#### Supplied material
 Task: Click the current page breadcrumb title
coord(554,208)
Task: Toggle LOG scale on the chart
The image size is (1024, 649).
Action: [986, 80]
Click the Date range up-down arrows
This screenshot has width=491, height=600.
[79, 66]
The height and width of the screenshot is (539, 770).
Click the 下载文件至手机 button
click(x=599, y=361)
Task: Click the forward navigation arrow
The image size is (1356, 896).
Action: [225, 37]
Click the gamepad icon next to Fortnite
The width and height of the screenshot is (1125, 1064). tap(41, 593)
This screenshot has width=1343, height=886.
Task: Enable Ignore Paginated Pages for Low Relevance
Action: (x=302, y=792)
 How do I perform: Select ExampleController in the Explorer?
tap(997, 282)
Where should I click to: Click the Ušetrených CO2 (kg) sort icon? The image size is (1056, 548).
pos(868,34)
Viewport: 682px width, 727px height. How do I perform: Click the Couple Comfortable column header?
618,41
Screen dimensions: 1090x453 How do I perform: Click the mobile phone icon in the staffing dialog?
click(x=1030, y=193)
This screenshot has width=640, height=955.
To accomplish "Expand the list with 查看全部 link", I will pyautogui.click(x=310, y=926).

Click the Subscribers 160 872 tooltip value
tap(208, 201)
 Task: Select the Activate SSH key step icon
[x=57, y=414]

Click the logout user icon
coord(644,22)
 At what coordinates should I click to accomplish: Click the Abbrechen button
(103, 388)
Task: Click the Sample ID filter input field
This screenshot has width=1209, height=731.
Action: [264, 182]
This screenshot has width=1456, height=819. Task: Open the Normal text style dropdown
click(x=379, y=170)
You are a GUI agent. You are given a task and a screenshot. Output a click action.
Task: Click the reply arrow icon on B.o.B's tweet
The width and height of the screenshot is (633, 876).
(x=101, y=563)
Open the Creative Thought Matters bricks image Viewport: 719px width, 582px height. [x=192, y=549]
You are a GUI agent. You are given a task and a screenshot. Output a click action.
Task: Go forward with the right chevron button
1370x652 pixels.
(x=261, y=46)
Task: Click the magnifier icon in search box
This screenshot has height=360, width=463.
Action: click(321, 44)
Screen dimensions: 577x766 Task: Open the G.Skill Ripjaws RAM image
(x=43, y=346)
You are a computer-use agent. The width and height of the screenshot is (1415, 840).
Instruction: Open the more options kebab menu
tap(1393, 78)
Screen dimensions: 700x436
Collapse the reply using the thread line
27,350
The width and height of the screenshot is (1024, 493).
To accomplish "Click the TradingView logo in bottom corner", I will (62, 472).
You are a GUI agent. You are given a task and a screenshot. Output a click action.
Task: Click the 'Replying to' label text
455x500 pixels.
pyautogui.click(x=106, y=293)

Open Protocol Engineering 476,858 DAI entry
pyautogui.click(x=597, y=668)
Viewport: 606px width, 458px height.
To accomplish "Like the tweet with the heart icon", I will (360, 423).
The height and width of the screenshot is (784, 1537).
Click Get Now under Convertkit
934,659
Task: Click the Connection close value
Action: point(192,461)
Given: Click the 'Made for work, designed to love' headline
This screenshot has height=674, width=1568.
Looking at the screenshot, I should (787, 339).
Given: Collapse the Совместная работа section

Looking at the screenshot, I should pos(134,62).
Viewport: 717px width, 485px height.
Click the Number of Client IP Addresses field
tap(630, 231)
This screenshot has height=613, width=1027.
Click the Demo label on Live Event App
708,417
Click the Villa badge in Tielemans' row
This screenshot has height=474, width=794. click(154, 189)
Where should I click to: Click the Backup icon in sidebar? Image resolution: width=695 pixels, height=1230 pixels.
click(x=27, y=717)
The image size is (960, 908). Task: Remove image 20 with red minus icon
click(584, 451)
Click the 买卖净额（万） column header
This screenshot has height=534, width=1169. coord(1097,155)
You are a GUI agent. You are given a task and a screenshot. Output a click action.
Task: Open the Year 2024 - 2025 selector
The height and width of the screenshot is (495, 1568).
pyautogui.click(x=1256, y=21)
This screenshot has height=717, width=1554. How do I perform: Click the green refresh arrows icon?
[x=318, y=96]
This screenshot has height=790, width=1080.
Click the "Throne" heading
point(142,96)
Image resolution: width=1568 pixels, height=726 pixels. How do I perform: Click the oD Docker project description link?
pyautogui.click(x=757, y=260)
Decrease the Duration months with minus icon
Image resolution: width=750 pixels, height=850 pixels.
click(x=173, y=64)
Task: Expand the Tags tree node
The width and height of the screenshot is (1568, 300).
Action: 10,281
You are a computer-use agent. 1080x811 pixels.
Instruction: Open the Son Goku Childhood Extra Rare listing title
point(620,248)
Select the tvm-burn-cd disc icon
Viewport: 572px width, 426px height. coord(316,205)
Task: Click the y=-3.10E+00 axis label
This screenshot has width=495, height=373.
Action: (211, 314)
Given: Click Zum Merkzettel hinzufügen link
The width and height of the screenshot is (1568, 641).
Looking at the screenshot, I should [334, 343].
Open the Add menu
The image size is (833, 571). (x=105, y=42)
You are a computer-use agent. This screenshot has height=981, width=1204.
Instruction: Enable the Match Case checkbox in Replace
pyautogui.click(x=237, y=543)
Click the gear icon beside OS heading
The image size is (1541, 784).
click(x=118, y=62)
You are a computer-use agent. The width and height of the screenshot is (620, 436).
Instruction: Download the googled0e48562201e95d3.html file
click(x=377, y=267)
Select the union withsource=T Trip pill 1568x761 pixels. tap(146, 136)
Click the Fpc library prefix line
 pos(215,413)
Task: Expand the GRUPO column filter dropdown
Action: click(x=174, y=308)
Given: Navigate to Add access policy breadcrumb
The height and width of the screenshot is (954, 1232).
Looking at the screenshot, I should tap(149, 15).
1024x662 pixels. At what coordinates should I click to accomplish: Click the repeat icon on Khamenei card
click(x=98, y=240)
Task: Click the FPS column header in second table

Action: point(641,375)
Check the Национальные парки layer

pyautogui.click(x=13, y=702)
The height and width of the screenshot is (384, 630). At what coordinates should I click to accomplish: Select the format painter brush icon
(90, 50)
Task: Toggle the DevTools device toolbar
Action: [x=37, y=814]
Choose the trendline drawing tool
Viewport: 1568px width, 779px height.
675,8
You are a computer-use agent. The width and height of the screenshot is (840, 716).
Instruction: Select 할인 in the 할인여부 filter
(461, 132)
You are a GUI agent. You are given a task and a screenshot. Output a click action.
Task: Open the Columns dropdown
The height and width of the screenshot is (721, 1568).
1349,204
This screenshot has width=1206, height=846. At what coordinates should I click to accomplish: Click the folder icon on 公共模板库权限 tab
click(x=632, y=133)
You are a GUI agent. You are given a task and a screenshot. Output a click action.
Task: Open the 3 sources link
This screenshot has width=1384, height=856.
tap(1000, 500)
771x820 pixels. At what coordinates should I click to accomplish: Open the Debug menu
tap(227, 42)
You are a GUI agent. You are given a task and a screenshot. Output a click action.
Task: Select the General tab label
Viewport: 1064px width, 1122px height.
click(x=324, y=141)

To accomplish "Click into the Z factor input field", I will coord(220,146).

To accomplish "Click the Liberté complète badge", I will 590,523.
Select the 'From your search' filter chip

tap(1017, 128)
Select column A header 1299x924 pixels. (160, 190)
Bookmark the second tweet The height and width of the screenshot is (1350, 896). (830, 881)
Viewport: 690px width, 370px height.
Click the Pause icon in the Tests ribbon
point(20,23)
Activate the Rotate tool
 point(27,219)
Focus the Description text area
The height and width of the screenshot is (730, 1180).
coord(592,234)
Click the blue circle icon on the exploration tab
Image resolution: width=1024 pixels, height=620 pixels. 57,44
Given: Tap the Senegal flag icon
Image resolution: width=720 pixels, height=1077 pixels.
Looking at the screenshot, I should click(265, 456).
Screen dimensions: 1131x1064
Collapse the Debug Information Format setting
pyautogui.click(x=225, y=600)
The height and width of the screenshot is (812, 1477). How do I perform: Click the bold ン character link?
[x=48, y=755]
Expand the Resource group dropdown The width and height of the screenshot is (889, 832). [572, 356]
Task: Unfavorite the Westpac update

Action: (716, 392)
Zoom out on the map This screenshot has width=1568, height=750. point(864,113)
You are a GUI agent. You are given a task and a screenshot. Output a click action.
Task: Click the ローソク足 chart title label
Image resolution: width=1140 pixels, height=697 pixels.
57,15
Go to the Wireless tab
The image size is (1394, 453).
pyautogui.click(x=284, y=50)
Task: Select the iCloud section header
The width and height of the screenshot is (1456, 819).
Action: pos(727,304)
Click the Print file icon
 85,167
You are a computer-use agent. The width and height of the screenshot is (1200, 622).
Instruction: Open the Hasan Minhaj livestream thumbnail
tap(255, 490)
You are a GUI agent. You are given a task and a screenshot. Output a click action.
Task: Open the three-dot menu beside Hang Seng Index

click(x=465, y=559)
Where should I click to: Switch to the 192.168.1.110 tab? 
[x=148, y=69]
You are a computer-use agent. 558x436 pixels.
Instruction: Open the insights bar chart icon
########
- [Exercise brief]: Scan the data for lines containing "input" and copy all of them.

- [Result below]:
Task: Click the Sample ID filter input field
To accomplish "Click into the Z factor input field", I will coord(220,146).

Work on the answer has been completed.